TASK GOAL :: Print out every record below, exactly as written.

RAW DATA ::
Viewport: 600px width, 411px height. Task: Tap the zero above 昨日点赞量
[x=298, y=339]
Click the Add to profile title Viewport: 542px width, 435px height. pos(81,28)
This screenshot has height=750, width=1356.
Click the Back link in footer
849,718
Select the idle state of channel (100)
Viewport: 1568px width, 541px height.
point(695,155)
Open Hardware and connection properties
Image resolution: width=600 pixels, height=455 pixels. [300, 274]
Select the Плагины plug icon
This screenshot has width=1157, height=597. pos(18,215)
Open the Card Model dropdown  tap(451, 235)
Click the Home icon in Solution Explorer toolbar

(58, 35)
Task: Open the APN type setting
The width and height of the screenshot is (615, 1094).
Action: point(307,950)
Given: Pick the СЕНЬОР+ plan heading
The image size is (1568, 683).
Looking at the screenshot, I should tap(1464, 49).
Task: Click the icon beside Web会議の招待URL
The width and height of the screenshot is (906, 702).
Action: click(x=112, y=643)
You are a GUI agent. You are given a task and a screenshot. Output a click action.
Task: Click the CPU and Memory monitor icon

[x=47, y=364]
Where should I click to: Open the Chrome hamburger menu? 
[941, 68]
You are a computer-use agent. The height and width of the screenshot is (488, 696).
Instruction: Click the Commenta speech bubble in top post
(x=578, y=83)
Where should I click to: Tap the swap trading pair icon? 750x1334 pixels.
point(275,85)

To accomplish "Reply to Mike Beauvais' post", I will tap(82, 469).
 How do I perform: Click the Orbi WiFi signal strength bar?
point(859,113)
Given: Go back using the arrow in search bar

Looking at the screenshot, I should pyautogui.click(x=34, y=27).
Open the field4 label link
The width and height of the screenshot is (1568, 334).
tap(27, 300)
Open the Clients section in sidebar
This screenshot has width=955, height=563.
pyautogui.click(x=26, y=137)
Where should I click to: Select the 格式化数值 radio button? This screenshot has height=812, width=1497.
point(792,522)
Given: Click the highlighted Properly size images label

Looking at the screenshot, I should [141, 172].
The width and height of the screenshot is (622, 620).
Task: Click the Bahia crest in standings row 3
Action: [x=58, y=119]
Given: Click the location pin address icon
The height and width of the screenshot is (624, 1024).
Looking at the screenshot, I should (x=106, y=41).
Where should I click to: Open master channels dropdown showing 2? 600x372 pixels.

SOLVED EXERCISE ::
Viewport: 600px width, 411px height. Task: Tap the zero above 昨日点赞量
[x=298, y=339]
Click the Add to profile title Viewport: 542px width, 435px height. pos(81,28)
This screenshot has height=750, width=1356.
Click the Back link in footer
849,718
Select the idle state of channel (100)
Viewport: 1568px width, 541px height.
point(695,155)
Open Hardware and connection properties
Image resolution: width=600 pixels, height=455 pixels. [300, 274]
Select the Плагины plug icon
This screenshot has width=1157, height=597. pos(18,215)
Open the Card Model dropdown  tap(451, 235)
Click the Home icon in Solution Explorer toolbar

(58, 35)
Task: Open the APN type setting
The width and height of the screenshot is (615, 1094).
Action: point(307,950)
Given: Pick the СЕНЬОР+ plan heading
The image size is (1568, 683).
Looking at the screenshot, I should tap(1464, 49).
Task: Click the icon beside Web会議の招待URL
The width and height of the screenshot is (906, 702).
Action: click(x=112, y=643)
You are a GUI agent. You are given a task and a screenshot. Output a click action.
Task: Click the CPU and Memory monitor icon

[x=47, y=364]
Where should I click to: Open the Chrome hamburger menu? 
[941, 68]
You are a computer-use agent. The height and width of the screenshot is (488, 696).
Instruction: Click the Commenta speech bubble in top post
(x=578, y=83)
Where should I click to: Tap the swap trading pair icon? 750x1334 pixels.
point(275,85)

To accomplish "Reply to Mike Beauvais' post", I will tap(82, 469).
 How do I perform: Click the Orbi WiFi signal strength bar?
point(859,113)
Given: Go back using the arrow in search bar

Looking at the screenshot, I should pyautogui.click(x=34, y=27).
Open the field4 label link
The width and height of the screenshot is (1568, 334).
tap(27, 300)
Open the Clients section in sidebar
This screenshot has width=955, height=563.
pyautogui.click(x=26, y=137)
Where should I click to: Select the 格式化数值 radio button? This screenshot has height=812, width=1497.
point(792,522)
Given: Click the highlighted Properly size images label

Looking at the screenshot, I should [141, 172].
The width and height of the screenshot is (622, 620).
Task: Click the Bahia crest in standings row 3
Action: [x=58, y=119]
Given: Click the location pin address icon
The height and width of the screenshot is (624, 1024).
Looking at the screenshot, I should (x=106, y=41).
Where should I click to: Open master channels dropdown showing 2? 600x372 pixels.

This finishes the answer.